## Document passage
A Longevity Liquid Breakfast…from the Future!

(Originally published by Adam Mogelonsky as a LinkedIn article on July 26, 2024)

Okay, I realize this is not normal. The picture above is one of my own midweek ‘breakfasts’ typically falling around 8am and it deserves some long-form exploration for your edutainment. Yes, I’m a bit crazy with this whole longevity and biohacking pursuit, but the point in showing some of the longevity meals I prepare is both for healthy inspiration and to give you a glimpse at the future of food so that your organization (most likely a hotel as that’s my industry) can plan accordingly.

 

—FIRST SOME CONTEXT —

Humanity’s total knowledge of nutrition and ‘food as medicine’ is lightyears ahead of where it was five years ago. Incredibly smart scientists and doctors collaborating from around the world (and using some very snazzy technologies) are starting to tease out the nuances of the cellular mechanisms of disease as well as aging being a contributing factor for all diseases. There’s now an armada of evidence-based foods, beverages and supplements that one can take to help with antiaging or ameliorate various illnesses while they are in their nascent stage.

## Given entries
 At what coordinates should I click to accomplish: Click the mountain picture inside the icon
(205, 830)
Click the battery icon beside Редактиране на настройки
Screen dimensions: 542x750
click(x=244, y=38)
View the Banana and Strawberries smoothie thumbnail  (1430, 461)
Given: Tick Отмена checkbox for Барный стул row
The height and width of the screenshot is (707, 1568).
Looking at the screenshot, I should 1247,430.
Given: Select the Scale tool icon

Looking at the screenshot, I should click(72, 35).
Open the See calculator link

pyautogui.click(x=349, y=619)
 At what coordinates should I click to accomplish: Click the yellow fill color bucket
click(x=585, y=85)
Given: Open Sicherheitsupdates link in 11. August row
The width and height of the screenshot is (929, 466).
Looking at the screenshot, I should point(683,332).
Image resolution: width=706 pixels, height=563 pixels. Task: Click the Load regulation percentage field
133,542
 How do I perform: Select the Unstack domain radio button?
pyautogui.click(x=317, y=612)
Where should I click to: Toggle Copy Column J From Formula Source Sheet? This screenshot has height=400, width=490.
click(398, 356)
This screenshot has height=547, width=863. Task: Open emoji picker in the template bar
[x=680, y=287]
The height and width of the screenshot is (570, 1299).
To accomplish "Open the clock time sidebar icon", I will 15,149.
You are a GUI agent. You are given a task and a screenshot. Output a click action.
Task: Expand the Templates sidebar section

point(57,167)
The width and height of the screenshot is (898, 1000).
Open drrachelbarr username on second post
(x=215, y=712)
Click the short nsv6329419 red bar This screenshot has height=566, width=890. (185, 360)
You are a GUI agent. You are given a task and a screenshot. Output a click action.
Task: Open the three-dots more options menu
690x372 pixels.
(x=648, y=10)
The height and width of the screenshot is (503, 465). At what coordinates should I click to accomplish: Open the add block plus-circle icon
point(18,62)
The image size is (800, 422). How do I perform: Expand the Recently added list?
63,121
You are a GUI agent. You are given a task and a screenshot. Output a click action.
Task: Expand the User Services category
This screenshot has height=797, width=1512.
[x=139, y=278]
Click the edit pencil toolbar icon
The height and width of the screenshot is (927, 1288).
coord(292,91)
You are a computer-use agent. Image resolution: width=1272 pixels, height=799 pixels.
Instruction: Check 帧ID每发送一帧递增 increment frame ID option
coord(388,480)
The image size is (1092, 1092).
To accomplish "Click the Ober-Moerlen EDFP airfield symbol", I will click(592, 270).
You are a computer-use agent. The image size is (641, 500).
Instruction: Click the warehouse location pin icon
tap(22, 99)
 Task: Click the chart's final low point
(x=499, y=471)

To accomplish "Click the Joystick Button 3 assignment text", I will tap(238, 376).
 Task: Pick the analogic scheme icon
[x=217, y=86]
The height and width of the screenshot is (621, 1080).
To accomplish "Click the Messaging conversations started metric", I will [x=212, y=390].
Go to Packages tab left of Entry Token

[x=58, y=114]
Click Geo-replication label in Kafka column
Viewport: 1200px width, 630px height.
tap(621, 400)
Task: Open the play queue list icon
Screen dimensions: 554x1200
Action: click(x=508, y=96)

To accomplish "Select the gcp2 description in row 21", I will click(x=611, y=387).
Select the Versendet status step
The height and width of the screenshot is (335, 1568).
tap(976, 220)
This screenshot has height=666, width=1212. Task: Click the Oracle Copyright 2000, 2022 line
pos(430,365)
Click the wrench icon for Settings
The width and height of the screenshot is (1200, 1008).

## Goal of the exercise
Please repeat the longevity breakfast article word for word from "(Originally published by" to "can plan accordingly.". The entries were drawn from a separate source.

## Result of this task
(Originally published by Adam Mogelonsky as a LinkedIn article on July 26, 2024)

Okay, I realize this is not normal. The picture above is one of my own midweek ‘breakfasts’ typically falling around 8am and it deserves some long-form exploration for your edutainment. Yes, I’m a bit crazy with this whole longevity and biohacking pursuit, but the point in showing some of the longevity meals I prepare is both for healthy inspiration and to give you a glimpse at the future of food so that your organization (most likely a hotel as that’s my industry) can plan accordingly.